### ARTICLE ###
Depuis mi-2007, je travaille à l'adaptation de mes techniques de prise de vues ultrarapides des papillons en vol à un autre sujet : les libellules.

J'ai du faire face à de nombreuses nouvelles difficultés spécificiques à cet insecte et à son environnement. En premier lieu, il a fallu trouver une solution pour photographier à une plus grande distance qu'avec les papillons afin de ne pas perturber le vol des libellules beaucoup plus sensibles à leur environnement. Ensuite, il a été nécessaire de trouver des solutions pour s'adapter aux conditions de lumière du bord des étangs, souvent moins lumineux, et, donc, moins propices au travail en fill-in au flash, technique que j'utilisais souvent pour alier lumière naturelle et flash pour mes clichés de papillons en plein vol.

L’amélioration de la qualité d’image en haute sensibilité des nouveaux reflex numériques est une aubaine pour ces conditions de travail délicates. Avec eux, les opportunités d’utiliser la lumière naturelle en photo ultrarapide sont beaucoup plus nombreuses. Mais pour en profiter pleinement, il faut abandonner le capteur APS-C pour passer au 24x36. Bien que le 200 mm f/2 reste intéressant avec le grand capteur pour certains clichés d’ambiance, il ne me permet plus de réaliser les mêmes plans serrés tout en conservant une distance de travail confortable. J’ai bien essayé de repasser au 300 mm f/2,8 qui est le parfait remplaçant du 200 mm sur le papier. Mais je n’ai pas été satisfait du rendu globalement un peu moins beau que celui du 200 mm f/2 sur capteur DX. Quitte à passer aux hautes sensibilités offertes par le capteur 24x36, je désirais prendre davantage de risques afin d’obtenir des clichés plus percutants. J'ai donc choisi de travailler avec un téléobjectif de 400 mm f/2,8, pas du tout conçu pour les libellules.
###
TRAVAIL DEMANDÉ →
(1) Pour chacune des affirmations suivantes, dites si elle concorde avec l'article sur les libellules, en répondant par oui ou non et en citant textuellement les mots qui tranchent. (a) Le 300 mm f/2,8 a donné pleine satisfaction. (b) Les libellules sont plus sensibles à leur environnement que les papillons. (c) Le téléobjectif de 400 mm f/2,8 a été conçu pour les libellules.
(2) Traduisez en anglais cette phrase de l'article sur les libellules : « L’amélioration de la qualité d’image en haute sensibilité des nouveaux reflex numériques est une aubaine pour ces conditions de travail délicates. »
### DONNÉES ###
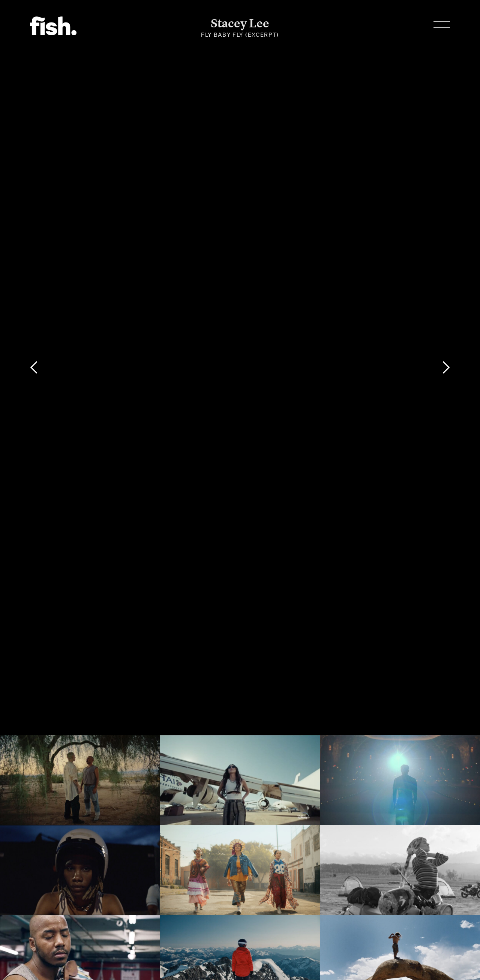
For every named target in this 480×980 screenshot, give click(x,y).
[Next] (446, 367)
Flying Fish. (53, 26)
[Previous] (33, 367)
###
CORRIGÉ →
(1)
(a) Non : « Mais je n’ai pas été satisfait du rendu globalement un peu moins beau que celui du 200 mm f/2 sur capteur DX. »
(b) Oui : « afin de ne pas perturber le vol des libellules beaucoup plus sensibles à leur environnement »
(c) Non : « pas du tout conçu pour les libellules »

(2) The improved high-ISO image quality of the new digital SLRs is a godsend for these tricky working conditions.